Task directions →
Copy the lines exactly, from the line containing "Open the Terminal tab" through the end of the records, and leave the pictures out of your answer.

Dataset rows →

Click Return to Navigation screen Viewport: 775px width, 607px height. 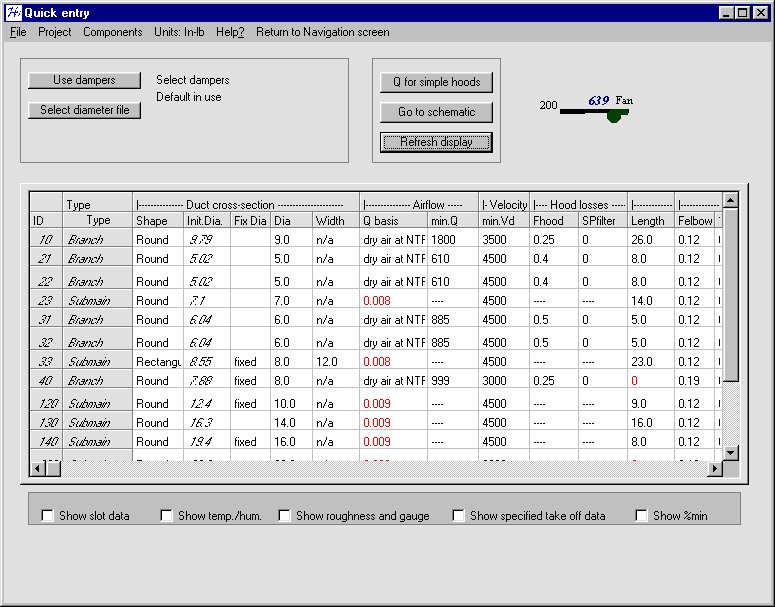click(322, 32)

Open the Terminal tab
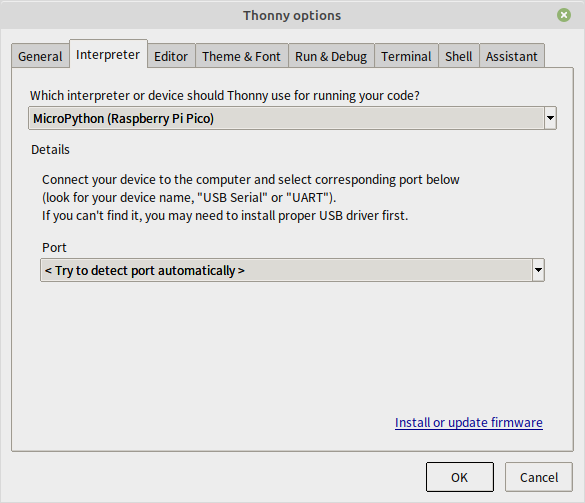[406, 56]
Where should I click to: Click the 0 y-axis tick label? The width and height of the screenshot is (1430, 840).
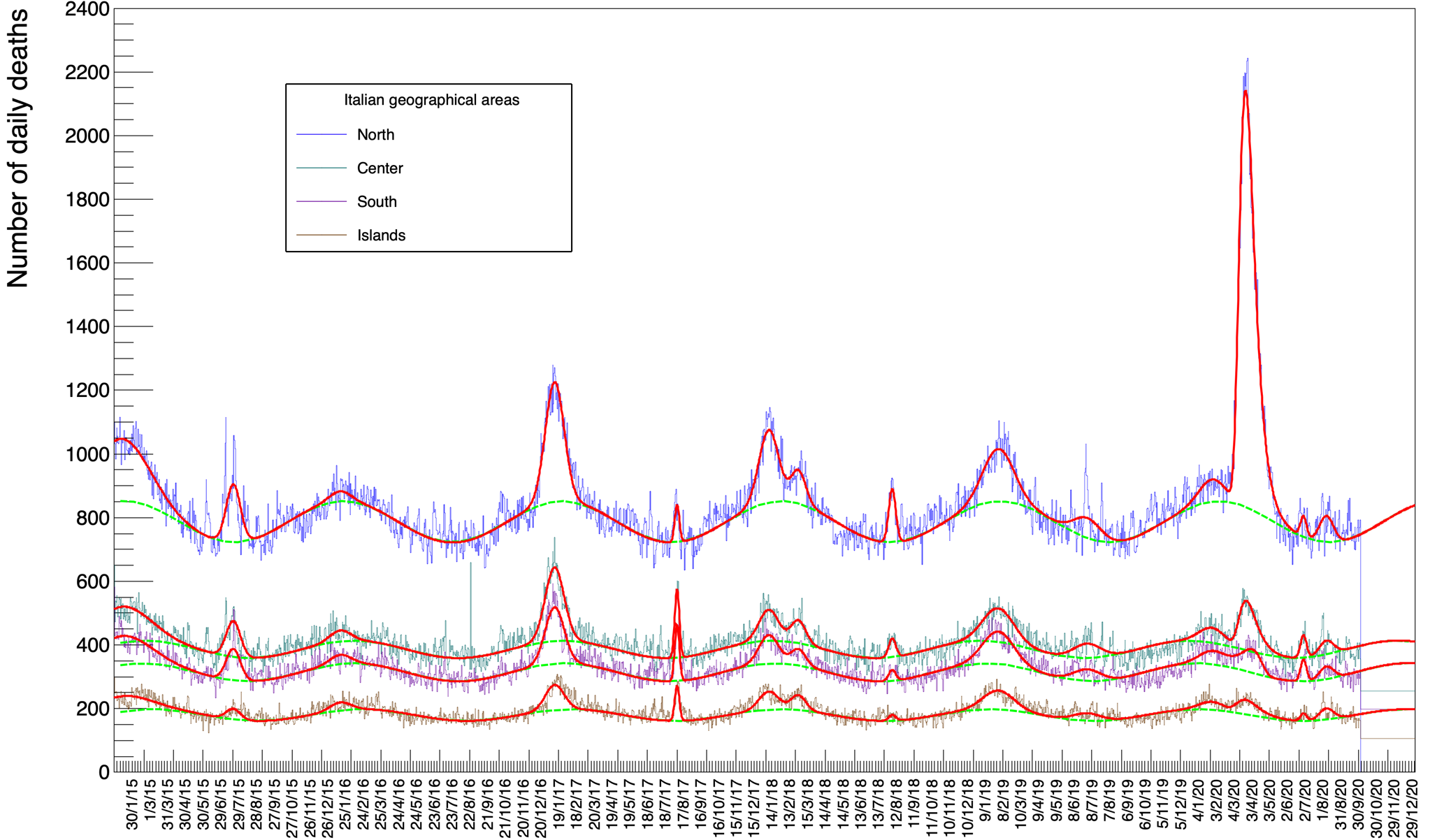[103, 772]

Exercise result →
Open the Terminal tab
[406, 56]
Where should I click to: Click the 0 y-axis tick label? The width and height of the screenshot is (1430, 840).
[103, 772]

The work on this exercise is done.